The veteran politician also touched on other issues including people to protect themselves against infections of Covid-19, the rise in living costs, defence and security organs not to abuse their roles, the health system and how the deadly disease has impacted on tourism.
Speaking yesterday through social media, Mr Hamad insisted that there was the need of starting to go for public testing.
He said the countries that managed to contain the disease had shown that public testing was the key measure in fighting spread of the coronavirus.
“Let me make a call to all of our fellow international health organisations to give us a big support in Zanzibar and Tanzania in general in quickly putting in place better systems of testing all those living in our society and who are at risk of contracting the coronavirus disease,” said the leader of ACT- Wazalendo.

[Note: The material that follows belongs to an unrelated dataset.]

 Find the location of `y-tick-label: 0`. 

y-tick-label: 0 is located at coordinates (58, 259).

He said he was aware that the testing system of the virus in the country including Zanzibar was still not up to the capacity.

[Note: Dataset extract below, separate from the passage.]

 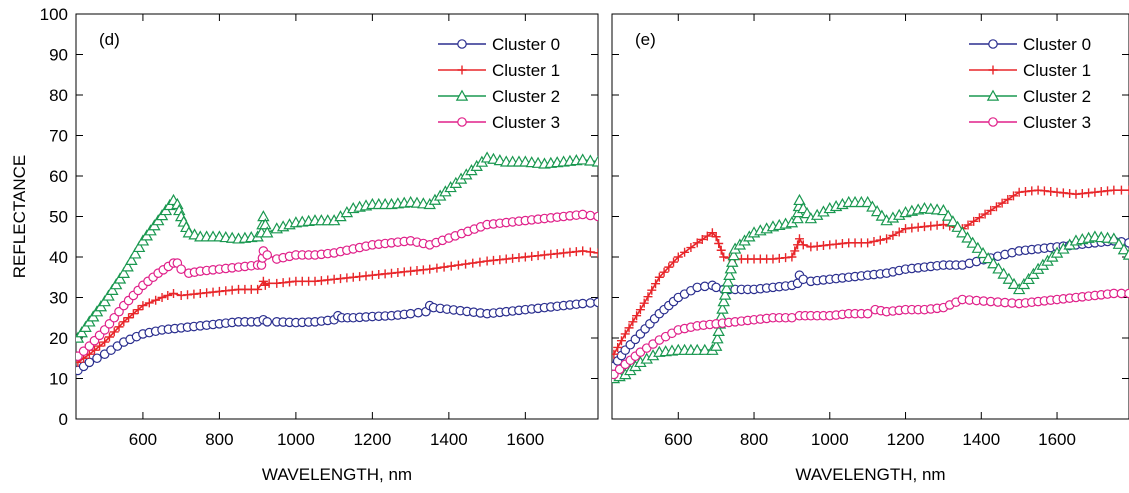 What do you see at coordinates (110, 40) in the screenshot?
I see `panel-label: (d)` at bounding box center [110, 40].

“We only depend on labs based in Dar es Salaam for sample testing. Let’s remember, we have no time to waste,” warned Mr Hamad.
He cautioned that it was dangerous to continue to let people go to work and return home by using public transport, particularly daladalas, without any concrete plan of going to work and returning home.
“I know that there are different plans that are being made currently to reduce congestions of workers in government offices.
“However, what we need to ask ourselves is, where is the policy of the World Health Organisation (WHO) that directs people to remain in their homes and avoid unnecessary gatherings?” queried Mr Hamad.
He said closing the country’s frontiers and ports would be one of the best moves of controlling the disease.
As for halting of debt servicing by the international community, particularly international financial institutions, for developing countries for a year, he said this would help the countries manage the burden of taking care of all those who would fall ill due to Covid-19.
Mr Hamad noted that many nations, particularly African countries, were spending a lot on servicing foreign debts. “If institutions like WHO, IMF and developed countries halt to be paid interests of these loan debts, our countries will get a relief hence having enough funds to counter the coronavirus-caused damage.”
and spend on economic activities,” he said.
Maalim Seif gave the example of Tanzania, saying it had a total foreign debt of $23 billion, equivalent to Sh 53 trillion, whose 65 percent came from international organisations and donor countries.